The leader of a log stream is responsible for log archiving. Logs are physically backed up based on log streams at the log entry level.
The default log backup interval is 2 minutes. Logs can be backed up in quasi-real time. By default, directories are split by 24 hours to facilitate backup data management.
Compared with that in earlier version of OceanBase Databases, such as V2.2.x and V3.x, the log archiving feature in OceanBase Database V4.0.0 is no longer based on partition-level log management. This significantly reduces the number of I/O operations incurred in log archiving and effectively reduces performance requirements on the backup media.
Data backup
OceanBase Database provides tenant-level data backup capabilities.
The data backup process is orchestrated by the RootService node and is carried out according to log streams.
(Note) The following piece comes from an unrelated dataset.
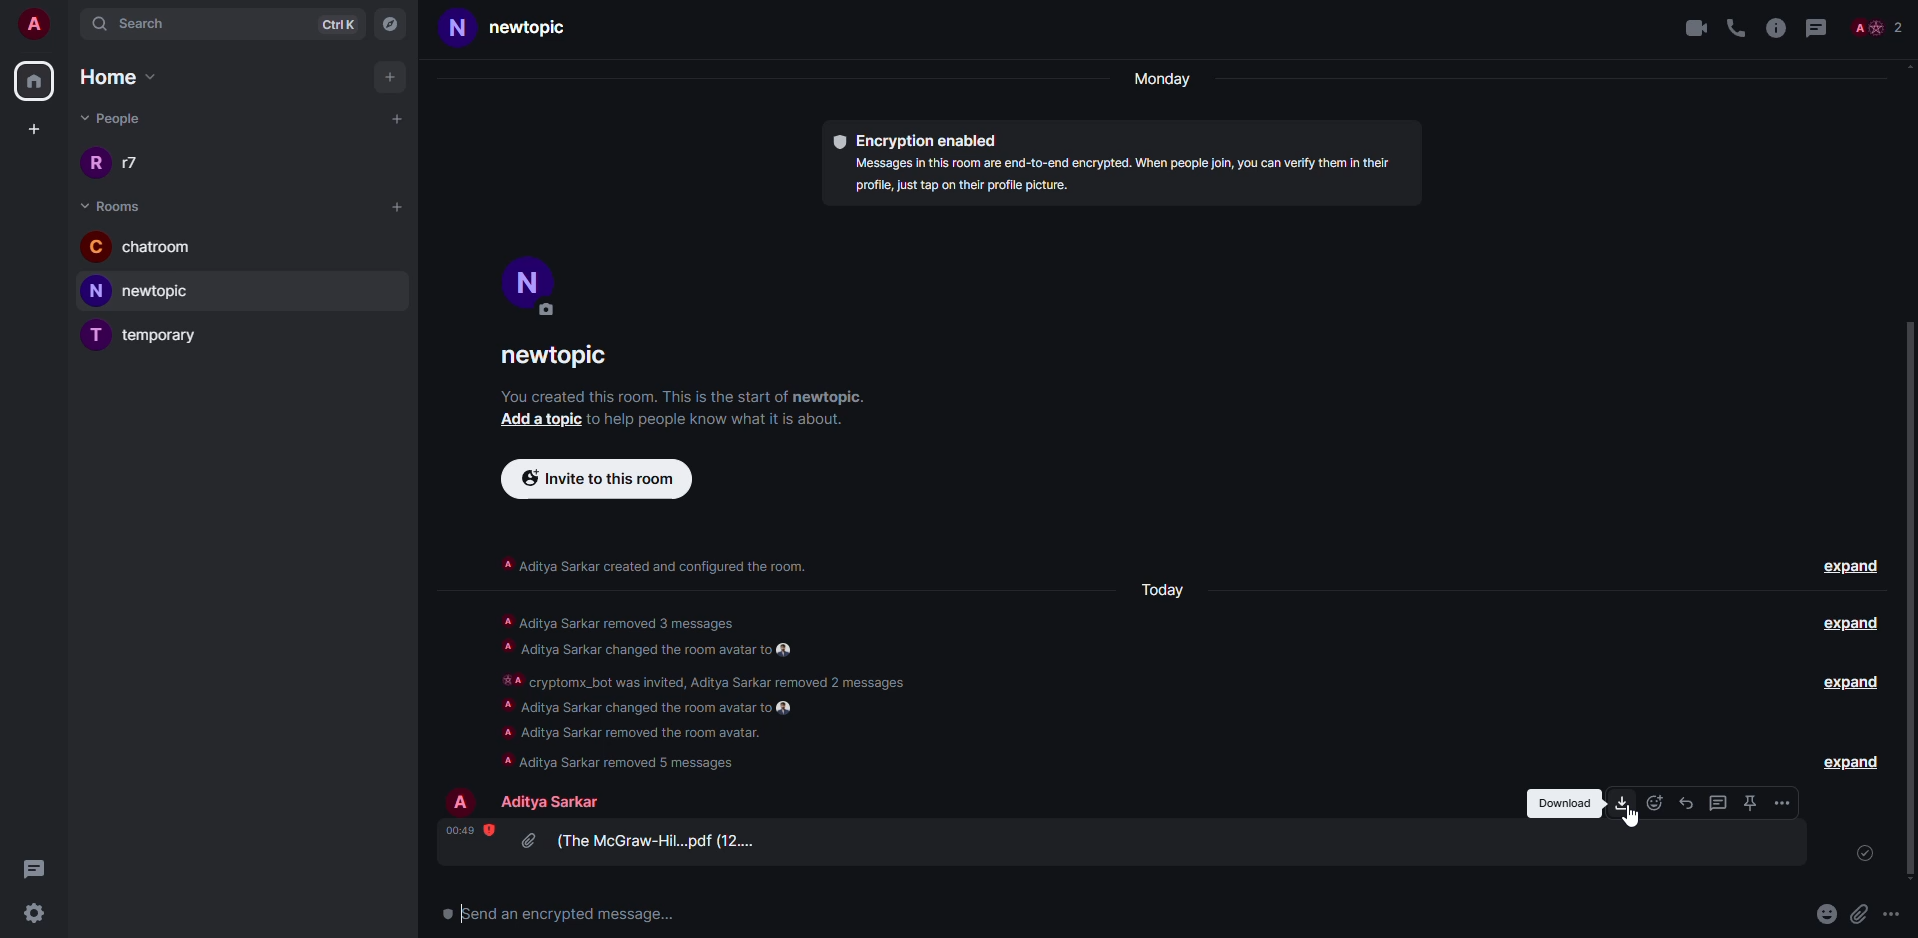 The width and height of the screenshot is (1918, 938). I want to click on click, so click(1859, 913).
The backup data includes the partition’s metadata and macro block data. Physical backup refers to the physical backup of macro block data, while metadata refers to values that have been serialized from memory.
Each baseline macro block in OceanBase Database has a globally unique logical identifier. This logical identifier enables incremental backups to reuse macro blocks. In OceanBase Database, an incremental backup consists of a full backup of metadata plus a backup of only the incremental data macro blocks. The process and performance of restoring from an incremental backup are essentially the same as restoring from a full backup; the only difference is that macro blocks are read from different backup sets based on their logical identifiers.
Compared with earlier versions (V2.2.x and V3.x) of OceanBase Database, V4.x removes the dependency on retaining data snapshot points for data backup. Initiating a major freeze during the backup process no longer causes node storage space to bloat.
In V4.x, when selecting backup servers, OceanBase Database prioritizes the follower nodes of the log stream. This approach reduces the load on the log stream’s leader node and improves backup efficiency. Specifically, the system will first select all eligible follower nodes for backup, and will only choose leader nodes if necessary. This strategy ensures that the backup process is more efficient and stable.
Data cleanup
OceanBase Database supports automatic cleanup for the specified backup path. RootService periodically checks the specified backup cleanup strategy and deletes unnecessary data backups. The system also deletes unnecessary log backups based on the earliest replay checkpoint of the retained data backups.